The health triangle is a framework and visualization tool to help you understand the three key aspects of overall well-being: physical, mental, and social health. Each of these areas is interconnected and plays an important role in achieving balance.

health triangle

What is the health triangle?

Initially created as a school project and embraced by the World Health Organization, the Health Triangle is a tool for understanding and balancing your own unique well-being.  While most of us are familiar with physical and mental health, it’s sometimes difficult to know where to spend our time and energy.

Further, social health is an often-overlooked aspect of wellness. By embracing and understanding the health triangle you can use this visualization and self-assessment tool to get a better understanding of your own areas of opportunity.

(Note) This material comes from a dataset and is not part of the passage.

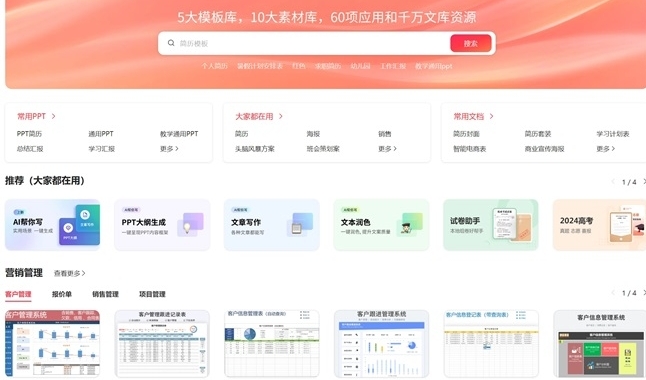Go to previous page of 推荐 section
This screenshot has width=646, height=380.
click(613, 181)
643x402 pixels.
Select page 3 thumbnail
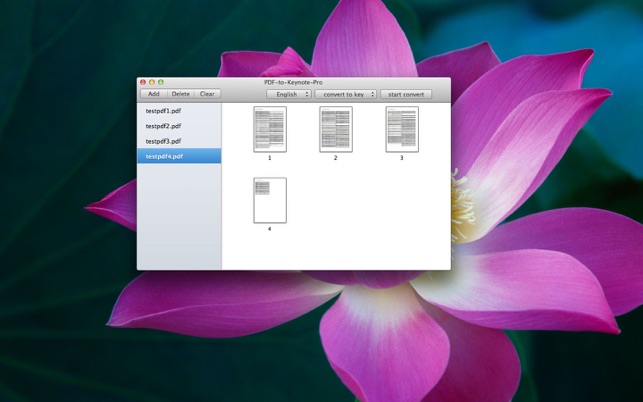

One benefit of the Health Triangle is the recognition that separation between the aspects of wellness is a misleading myth. In fact, your physical, mental, and social well-being are interconnected, and each have an impact on one another. The balance between these 3 aspects is paramount to your longevity and satisfaction with life.


What is Physical Health?

Physical health is likely the aspect of the health triangle you find most familiar. Physical health refers to the state of the body and its ability to thrive in everyday life. This aspect of the triangle includes nutrition, exercise, sleep, and the absence of disease. Our physical health impacts mood, vitality, physical capability, and overall quality of life.

What is Mental Health?

Mental health is another commonly known aspect of well-being.  In the case of the health triangle, it refers to your emotional and psychological well-being and includes the balance of negative and positive emotions, your relationship to yourself, how you tolerate and manage stress, and your resilience to life’s challenges. While many people conceive of mental health as the absence of mental health issues, the field of Positive Psychology has added tools and ideas of mental fitness and the positive sides of life.

What is Social Health?

Social health relates to the quality of your relationships and interactions with others and is an often-overlooked aspect of well-being. Human beings are social, and we require a support network and shared beliefs to be well. This aspect of the health triangle includes communication skills, support, the feeling of belonging, and the sense that each of us matters.  Dr Isaac Prilleltensky at the University of Miami refers to as “being valued and adding value.”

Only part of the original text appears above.